─── RECORDS SHOWN

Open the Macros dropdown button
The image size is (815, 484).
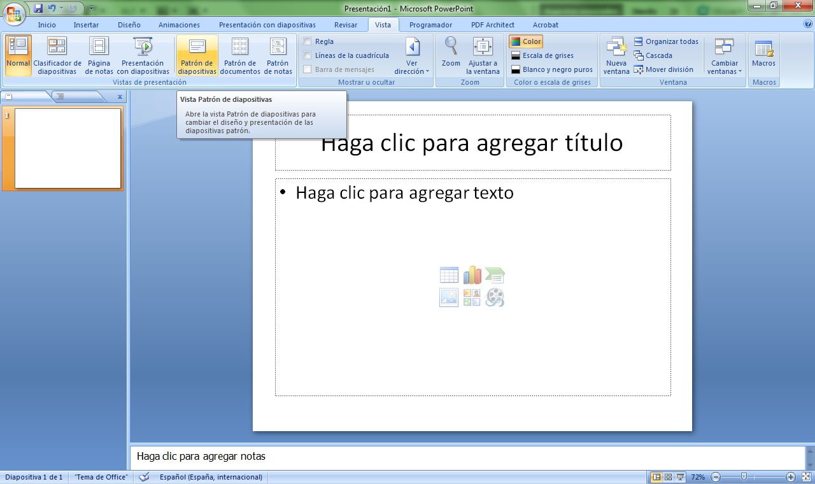tap(763, 55)
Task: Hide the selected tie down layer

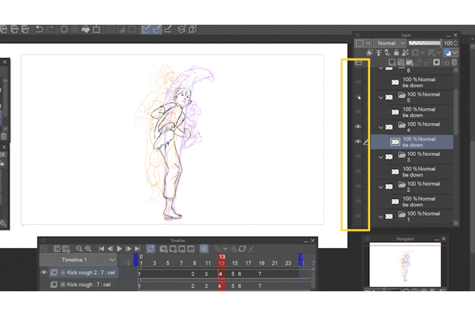Action: [358, 142]
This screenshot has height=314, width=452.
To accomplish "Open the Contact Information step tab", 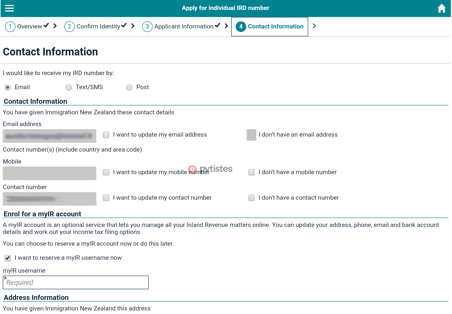I will (x=275, y=27).
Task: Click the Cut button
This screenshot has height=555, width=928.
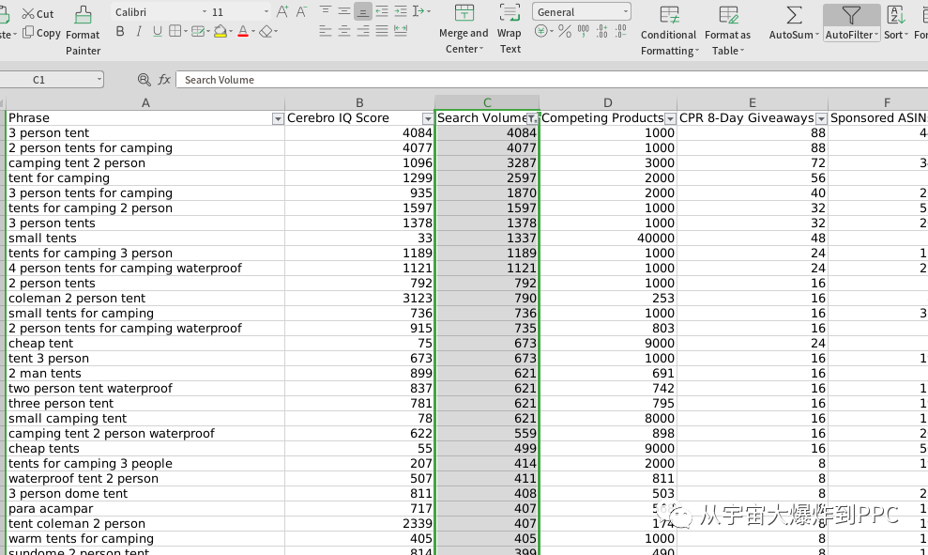Action: point(38,14)
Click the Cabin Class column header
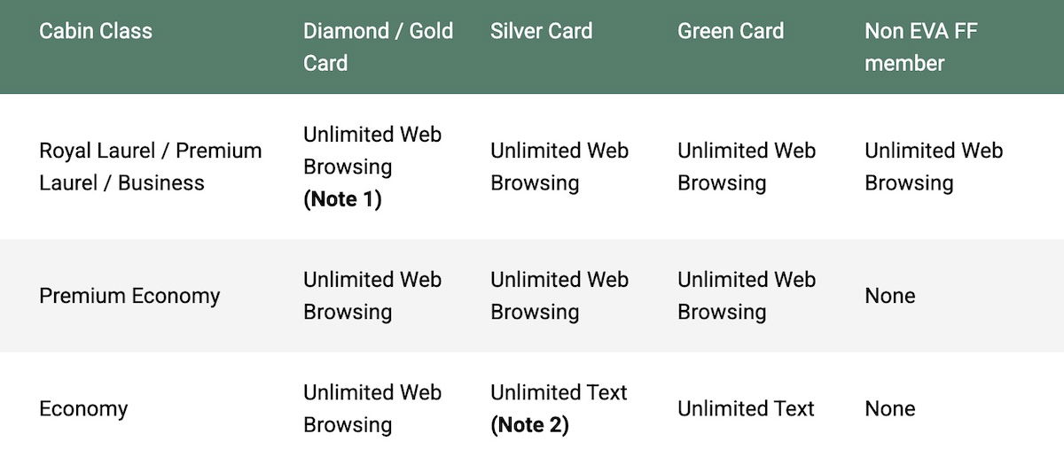Screen dimensions: 1064x457 (96, 31)
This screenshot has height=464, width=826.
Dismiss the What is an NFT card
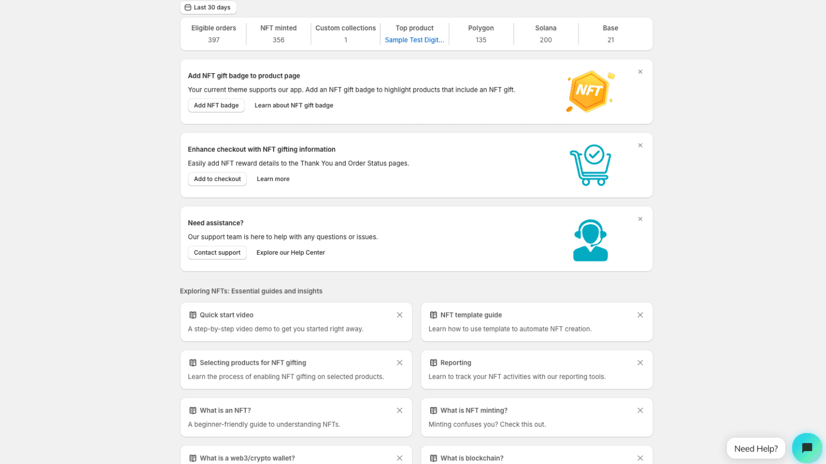400,410
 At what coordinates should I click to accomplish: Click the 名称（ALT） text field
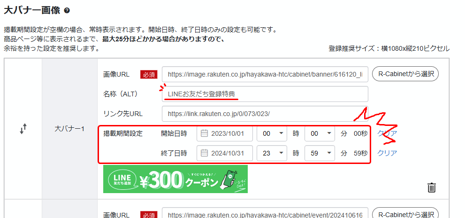pyautogui.click(x=265, y=94)
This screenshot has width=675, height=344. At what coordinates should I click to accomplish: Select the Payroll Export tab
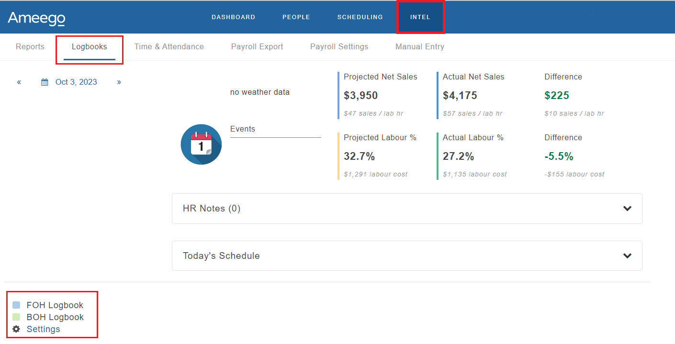(x=257, y=46)
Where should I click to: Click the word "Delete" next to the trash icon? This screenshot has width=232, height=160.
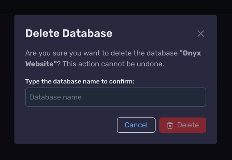coord(188,125)

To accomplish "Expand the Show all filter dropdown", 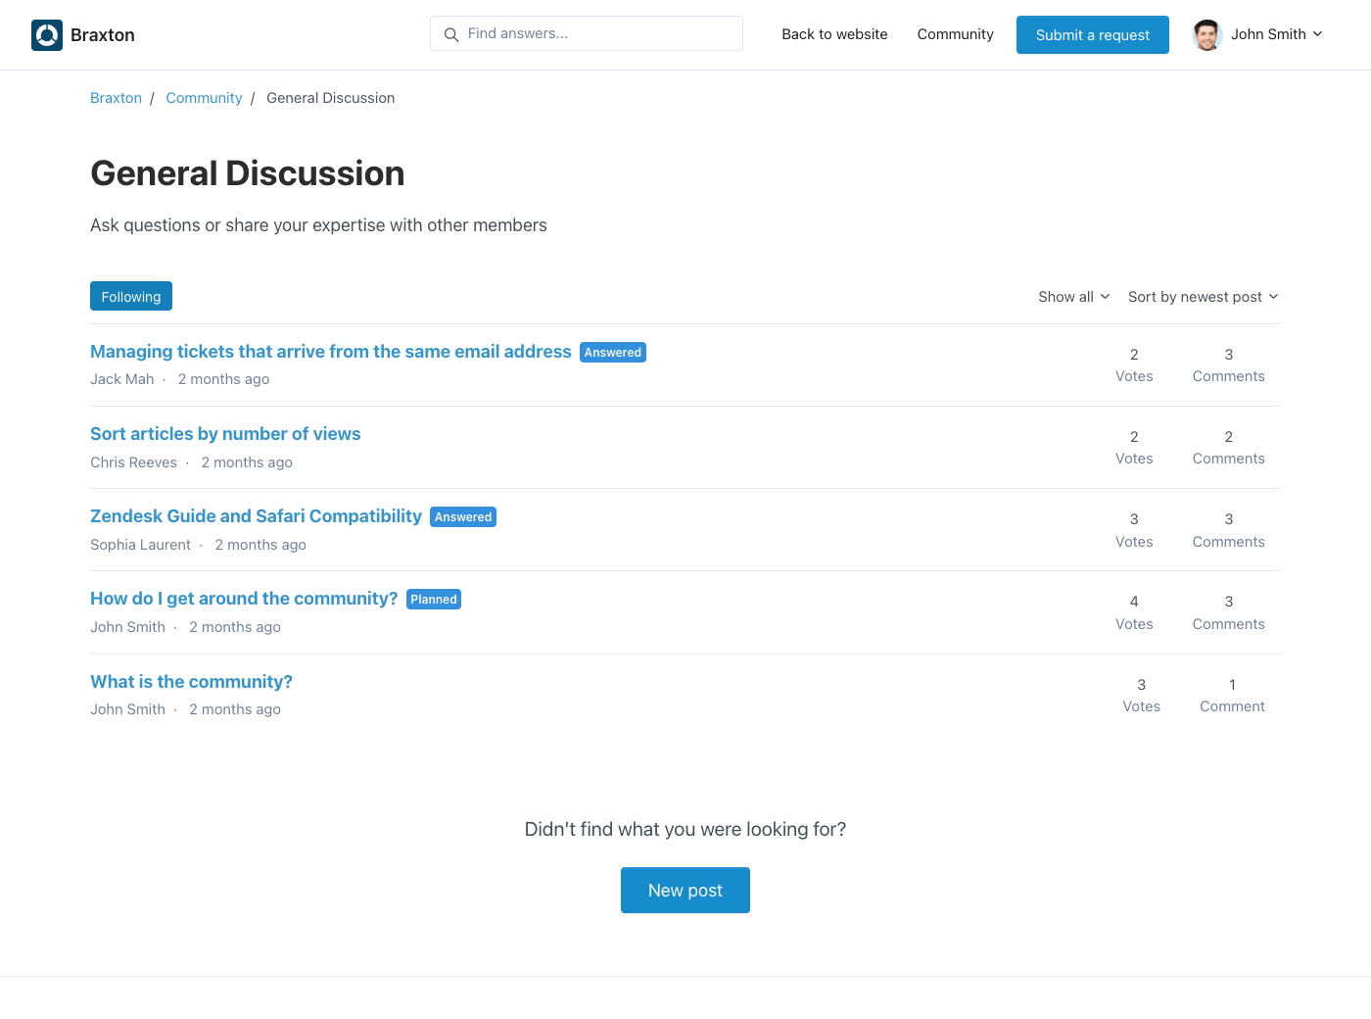I will pos(1073,297).
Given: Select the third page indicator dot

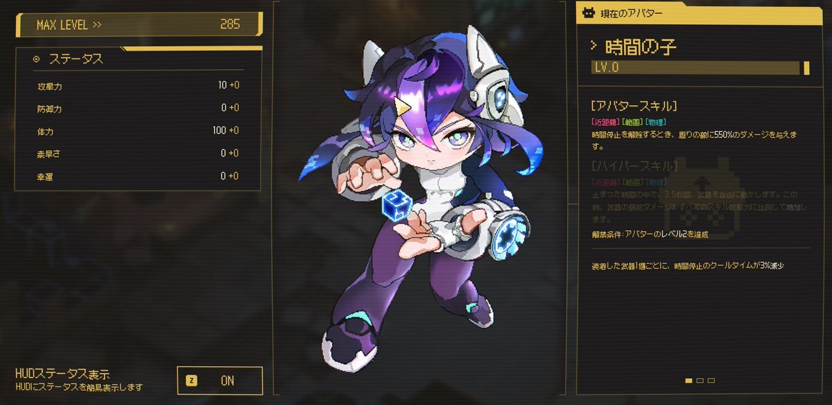Looking at the screenshot, I should (711, 380).
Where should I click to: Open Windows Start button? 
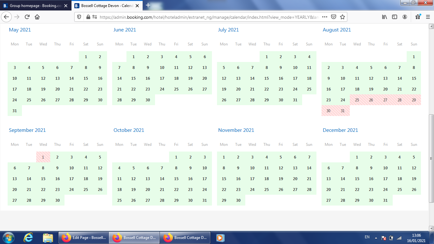tap(8, 238)
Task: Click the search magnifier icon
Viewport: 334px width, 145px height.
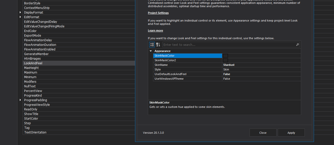Action: pyautogui.click(x=298, y=45)
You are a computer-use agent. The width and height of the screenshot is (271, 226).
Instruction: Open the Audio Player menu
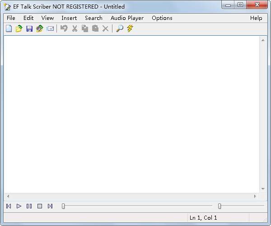(x=127, y=18)
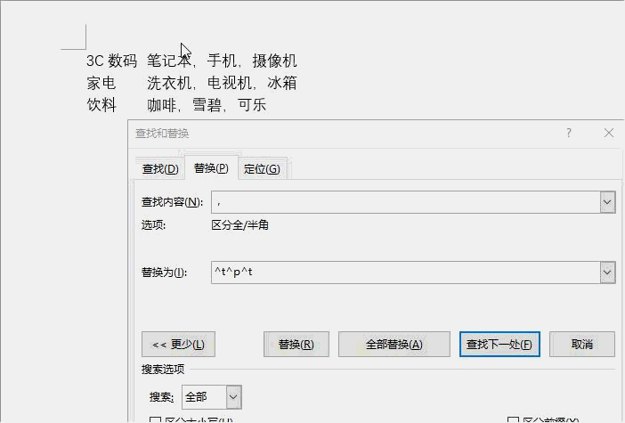Viewport: 625px width, 423px height.
Task: Expand the 查找内容 dropdown arrow
Action: point(607,202)
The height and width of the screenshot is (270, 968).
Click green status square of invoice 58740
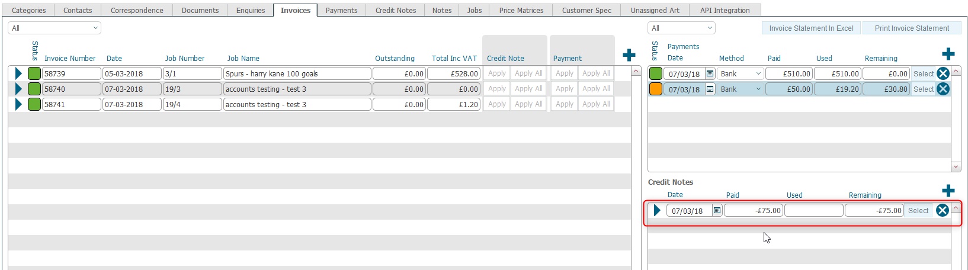pos(34,89)
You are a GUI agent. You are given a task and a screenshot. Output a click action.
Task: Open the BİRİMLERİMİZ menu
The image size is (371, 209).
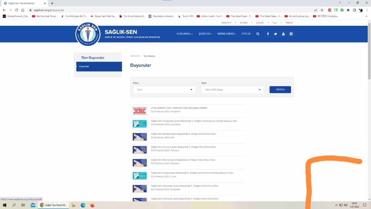point(227,34)
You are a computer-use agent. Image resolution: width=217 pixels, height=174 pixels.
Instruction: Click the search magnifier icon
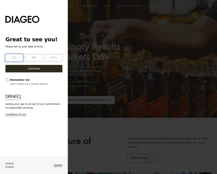(x=210, y=6)
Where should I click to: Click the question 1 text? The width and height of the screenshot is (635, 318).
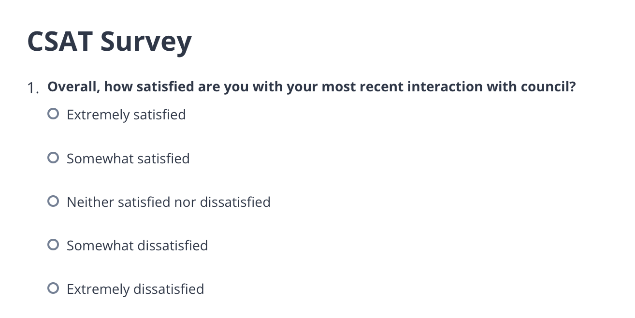pos(312,87)
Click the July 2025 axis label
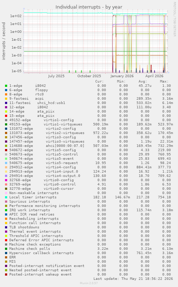The height and width of the screenshot is (287, 178). [56, 76]
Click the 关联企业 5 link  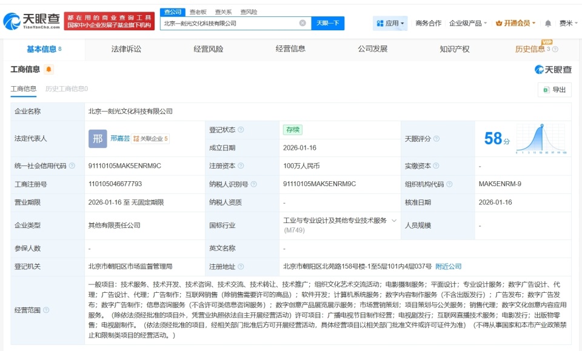pos(149,139)
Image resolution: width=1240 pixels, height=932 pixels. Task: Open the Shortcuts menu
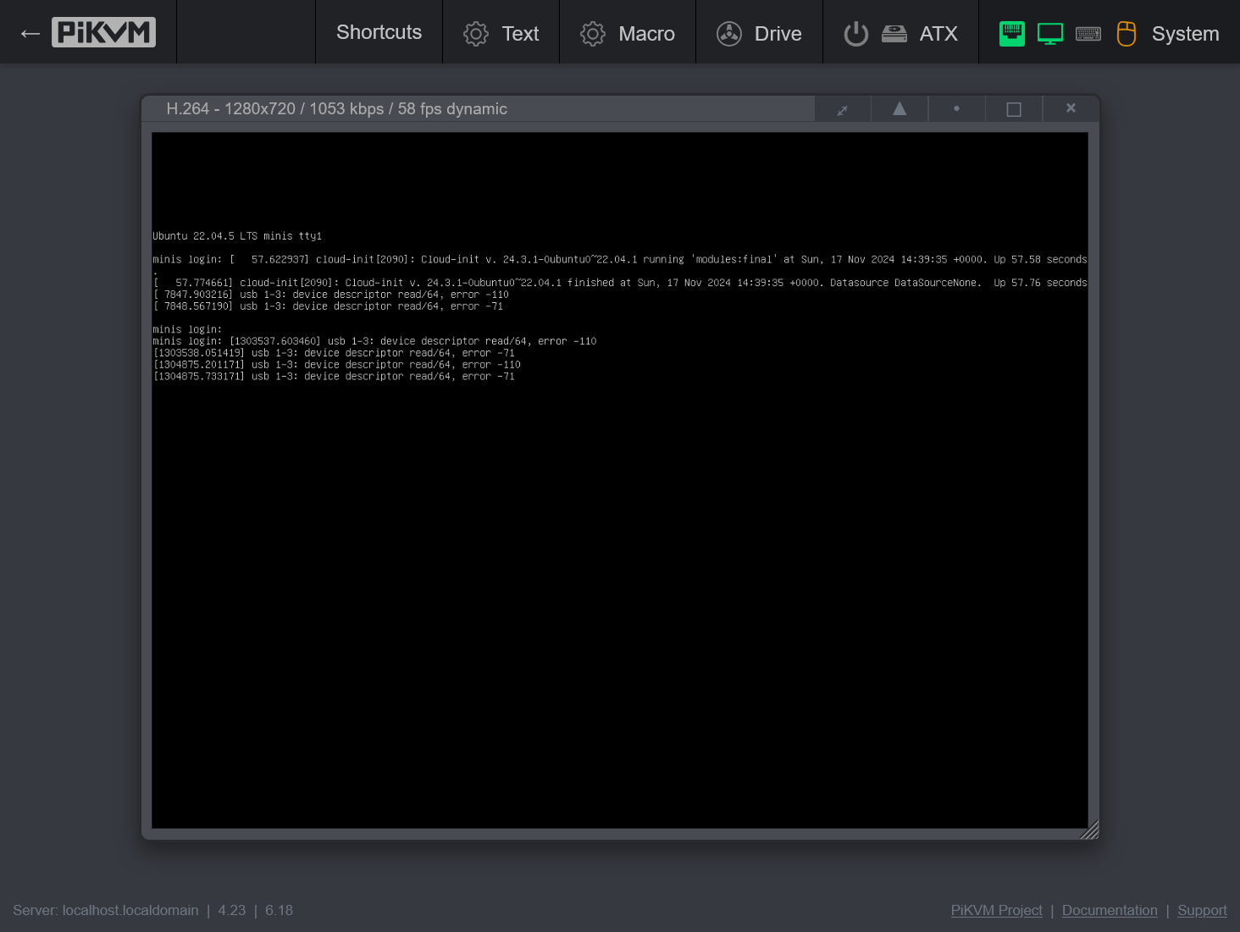pos(379,32)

──────

■ **TASK TO CARRY OUT**
Lines containing the word "computer" are to be pulled from the records and copied.

■ **FINAL ANSWER**
You are a computer-use agent. The width and height of the screenshot is (271, 226).
You are a computer-use agent. Image resolution: width=217 pixels, height=174 pixels.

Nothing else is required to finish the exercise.